DOCUMENT EXTRACT:
- - -
[opendtv] Re: Commentary: Bad News in Mogulville

  • From: "Manfredi, Albert E" <albert.e.manfredi@xxxxxxxxxx>
  • To: <opendtv@xxxxxxxxxxxxx>
  • Date: Fri, 9 Jul 2004 14:56:02 -0400

I just don't get these vitriolic articles with such dogmatic points
of view.

If the writer has a point about any one company owning both all-
news radio stations in a given (enoromous) market, that point gets
lost completely when his true colors shine through the rhetoric.

So he hates radio and TV, and believes it is, or rather should
be, going out of business. If it's truly failing, then what's
he ranting about? Anything the FCC does or doesn't do will
be irrelevant. Who cares if the same company owns two news
radio stations (in a market that has heaven only knows how many
dozen radio stations) if "everyone" getting their news via
the Internet? Let it be, then. The radio and TV stations will
go extinct, and all the ranting will have been for nothing.

Meanwhile, all these folks getting their news via the Internet
will certainly not be affected by anything media moguls own
in the radio and TV market.
- - -
INSTRUCTIONS:
- A) In the mailing list reply on media ownership, what does the author say the article's writer hates?
- B) Revise the mailing list reply on media ownership, beginning at the words "So he hates" and stopping after "been for nothing.", with "ranting" changed to "complaining".
- C) Write what follows the final sentence of the mailing list reply on media ownership.
- - -
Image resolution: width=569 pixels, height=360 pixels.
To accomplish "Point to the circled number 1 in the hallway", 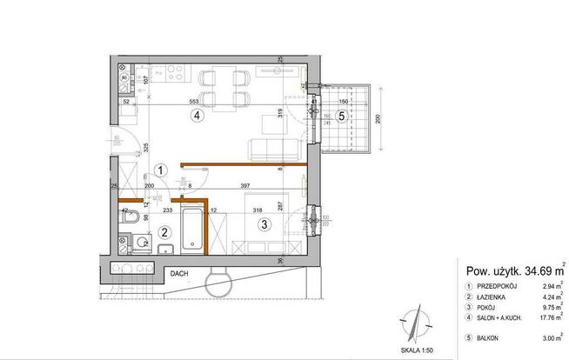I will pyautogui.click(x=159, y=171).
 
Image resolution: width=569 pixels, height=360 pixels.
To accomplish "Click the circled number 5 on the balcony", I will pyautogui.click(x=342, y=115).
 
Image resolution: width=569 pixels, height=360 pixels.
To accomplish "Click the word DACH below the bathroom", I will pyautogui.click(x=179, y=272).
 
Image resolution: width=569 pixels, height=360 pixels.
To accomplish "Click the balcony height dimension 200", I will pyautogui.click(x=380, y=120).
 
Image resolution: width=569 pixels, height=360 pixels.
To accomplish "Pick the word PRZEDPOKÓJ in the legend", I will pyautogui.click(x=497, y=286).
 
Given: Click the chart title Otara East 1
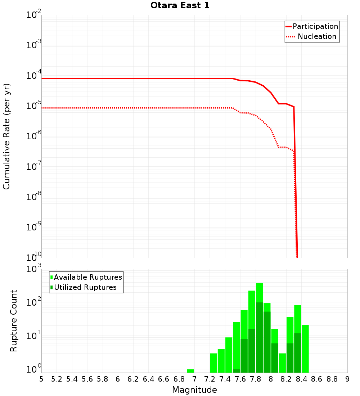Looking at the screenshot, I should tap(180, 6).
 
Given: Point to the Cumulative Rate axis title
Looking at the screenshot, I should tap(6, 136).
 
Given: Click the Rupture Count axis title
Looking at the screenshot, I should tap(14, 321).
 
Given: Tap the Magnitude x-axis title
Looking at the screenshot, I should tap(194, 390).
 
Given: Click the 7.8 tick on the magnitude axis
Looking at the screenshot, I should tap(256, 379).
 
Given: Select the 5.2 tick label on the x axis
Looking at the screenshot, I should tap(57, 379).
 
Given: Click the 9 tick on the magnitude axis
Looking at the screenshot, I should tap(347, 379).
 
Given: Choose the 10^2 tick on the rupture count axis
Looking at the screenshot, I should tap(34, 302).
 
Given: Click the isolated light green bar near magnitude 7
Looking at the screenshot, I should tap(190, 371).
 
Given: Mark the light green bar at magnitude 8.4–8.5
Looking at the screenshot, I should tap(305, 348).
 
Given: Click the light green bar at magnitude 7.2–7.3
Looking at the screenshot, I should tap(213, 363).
- - -
OUTPUTS BY TASK:
- A) Radio and TV.

- B)
So he hates radio and TV, and believes it is, or rather should
be, going out of business. If it's truly failing, then what's
he complaining about? Anything the FCC does or doesn't do will
be irrelevant. Who cares if the same company owns two news
radio stations (in a market that has heaven only knows how many
dozen radio stations) if "everyone" getting their news via
the Internet? Let it be, then. The radio and TV stations will
go extinct, and all the complaining will have been for nothing.

- C)
> Via ShopTalk
> Bad News in Mogulville
> Marvin Kitman
> Newsday
> Your average media mogul got some upsetting news last week.
> First, the U.S. Senate voted to rescind the new Federal
> Communications Commission rules that would allow a company to own as
> many as three television stations, eight radio stations, a cable
> operator, as well as a newspaper, in the same market.
> What an outrage!
> And if that weren't bad enough, a federal appeals court in
> Philadelphia ordered the FCC to reconsider those same rules that big
> broadcasting and publishing companies had lobbied for and litigated
> for years.
> The FCC's new rules, according to its chairman, Michael Powell, were
> a shot in the arm for democracy, competition and diversity, allowing
> a fuller range of opinion than was possible under the old rules
> By a free press, Chairman Powell means freedom for average media
> mogul Rupert Murdoch to own a duopoly, both WNYW and WWOR in the same
> New York market. And for Sumner Redstone of Viacom to own both of our
> local all-news radio stations (WINS and WCBS).
> By diversity, your average media mogul means the ability to fire
> people and reduce costs. For example, who needs two news directors,
> one for the WNYW and one for the WWOR news?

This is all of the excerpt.